My motivation over...let's be honest...the last 3 months...has been slipping away from me. I don't know what it is. Maybe it's because we're coming up on my one year anniversay of making a life change...or maybe its because I'm starting to feel more comfortable with my body and my life...or maybe...I don't know. Last night I was feeling hungry...which was stupid since I already ate an entire bag of chex mix after I had a healthy breakfast and lunch. But for some reason I ordered dinner and ate the whole thing...not something healthy but CRAP. And then I felt sick to my stomach. And unfortunately this isn't an isolated incident, it's happened a handful of times over the last couple months.

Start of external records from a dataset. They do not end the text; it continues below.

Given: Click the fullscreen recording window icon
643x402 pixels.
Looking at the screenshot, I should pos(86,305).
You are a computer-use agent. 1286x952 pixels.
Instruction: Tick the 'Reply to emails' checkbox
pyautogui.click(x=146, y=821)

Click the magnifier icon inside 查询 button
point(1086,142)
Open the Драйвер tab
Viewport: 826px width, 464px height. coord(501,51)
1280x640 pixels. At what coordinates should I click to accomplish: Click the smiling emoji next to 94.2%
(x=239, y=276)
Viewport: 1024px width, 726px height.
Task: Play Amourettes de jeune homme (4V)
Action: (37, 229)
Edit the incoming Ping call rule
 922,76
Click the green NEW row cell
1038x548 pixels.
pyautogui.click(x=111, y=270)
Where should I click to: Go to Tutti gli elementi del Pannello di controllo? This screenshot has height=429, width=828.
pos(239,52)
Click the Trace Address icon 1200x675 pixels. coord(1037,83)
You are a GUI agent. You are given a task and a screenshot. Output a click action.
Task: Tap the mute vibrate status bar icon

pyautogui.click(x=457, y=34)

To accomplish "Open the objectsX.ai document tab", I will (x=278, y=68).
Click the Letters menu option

I don't know why...I sit back and I think about it and then I just get upset and I don't want to think about it anymore. I think it's another reason my weight hasn't gone anywhere over the last couple months either.
I feel ashamed about it...I don't like writing it now...but I feel like I have to. Today I ate very healthy and I feel good. But every day I feel like I am fighting against myself!! I am doing a great job with exercise. I am running and doing a lot more...and that makes me happy. I feel in that respect things are going well. But eating...that needs to really improve. I'm currently seeking motivation everywhere I can...
What helps you keep on track? How do I jump over this hurdle when it's me that's in the way!!